News
22/07/2019

Red Flags on Cross-Border Cost Sharing Agreements in Brazil

– Carefully look at your cost sharing structure when entering into the Brazilian market, a friend would say.

Those who have businesses in Brazil know that, when it comes to the interpretations and positions adopted by Brazilian tax authorities, the tropicalization of concepts reaches peculiar conclusions, which may differ significantly from what is seen worldwide. And unfortunately, the same outcome occurs when analyzing cross-border cost sharing agreements in our Country.

While the centralization of several costs and expenses in a given jurisdiction is frequently observed in multinational groups, where a holding company or an specific entity is placed to carry out back-office activities that benefit other companies of the group (e.g.: administrative, technical, financial, marketing, legal and commercial management), from a Brazilian taxes´ standpoint a closer look should be taken at the criteria for sharing the common costs and expenses.

That is because traditionally federal tax authorities have been regarding the amounts remitted abroad under cost sharing agreements by Brazilian subsidiaries or affiliated companies as compensation for the provision of technical services. It comes with no surprise that the interpretation given by the Brazilian Federal Revenue Service (“BFRS”) triggers the highest possible taxation.

 

Generally speaking, the following taxes are levied on the payment of technical services to a non-resident provider:

  • Withholding Income Tax (“WHT”): 15% / 25%, being the highest rate applicable on remittances to beneficiaries located in the so-called tax havens (named “favorable taxation countries/jurisdictions” by Brazilian tax law)[1]. Double Taxation Avoidance Treaties, if and when applicable, may reduce/eliminate the WHT taxation;
  • CIDE Contribution: 10%;
  • PIS/COFINS-Imports Contributions: combined rate of 9,25%; and
  • Municipal Tax on Services (ISS): generally, 5%.

Also, the currency exchange agreement required for the remittance of funds abroad is subject to IOF (Tax on Financial Operations) at a 0.38% general rate.
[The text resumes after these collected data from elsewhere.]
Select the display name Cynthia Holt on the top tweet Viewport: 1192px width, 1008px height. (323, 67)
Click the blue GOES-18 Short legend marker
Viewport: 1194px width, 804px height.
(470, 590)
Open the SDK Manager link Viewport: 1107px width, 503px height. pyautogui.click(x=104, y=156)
The classification of payments remitted under cost sharing agreements as compensation for technical services not only triggers a high tax burden on the remittance per se, but also implies in other potential consequences for the Brazilian subsidiary/affiliated company. Indeed, bearing in mind that most of the cost sharing agreements are executed between parties that are deemed as related ones according to the applicable Brazilian law[2], limitations on the shared costs/expenses deductibility, as provided by the Brazilian transfer pricing (“TP”) rules, are considered mandatory within the BFRS´ rationale – position with which I highly disagree, as TP controls are not consistent with the nature and purpose of cost sharing agreements.

TP controls were established in Brazil in 1996 in order to inhibit the practice of business between related parties under conditions other than the market (“arm’s length” principle), as well as transactions with third parties resident in tax havens[3]. Thus, methods were created to regulate the deduction of costs and expenses on import operations, as well as define the minimum taxable revenue on exports. Later in 2008, the TP rules were extended to transactions performed with parties under privileged taxation regimes[4].

 

Currently, Brazilian legislation provides the following methods for defining the parameter price in services import transactions, such being understood as the maximum amount of cost/expense that may be deducted by the paying source:

  1. Independent Comparable Prices Method (“PIC”);
  2. Resale Price Less Profit Method (“PRL”); and
  3. Production Cost Plus Profit Method (“CPL”).

Please note that although the TP legislation provides the three above-mentioned methods (excluding the one applicable to transactions with commodities) and taxpayers are entitled to choose whichever better suits their transactions, PRL is the one generally adopted in import transactions, mainly because it depends only on documents that the importer has in its own controls. Also, it is the more common method when it comes to services that are imported by the Brazilian contracting party and resold locally. Concerning the other possible TP methods, one may note that PIC requires the identification of comparable transactions, while CPL would need the depiction of service provider´s costs. [5]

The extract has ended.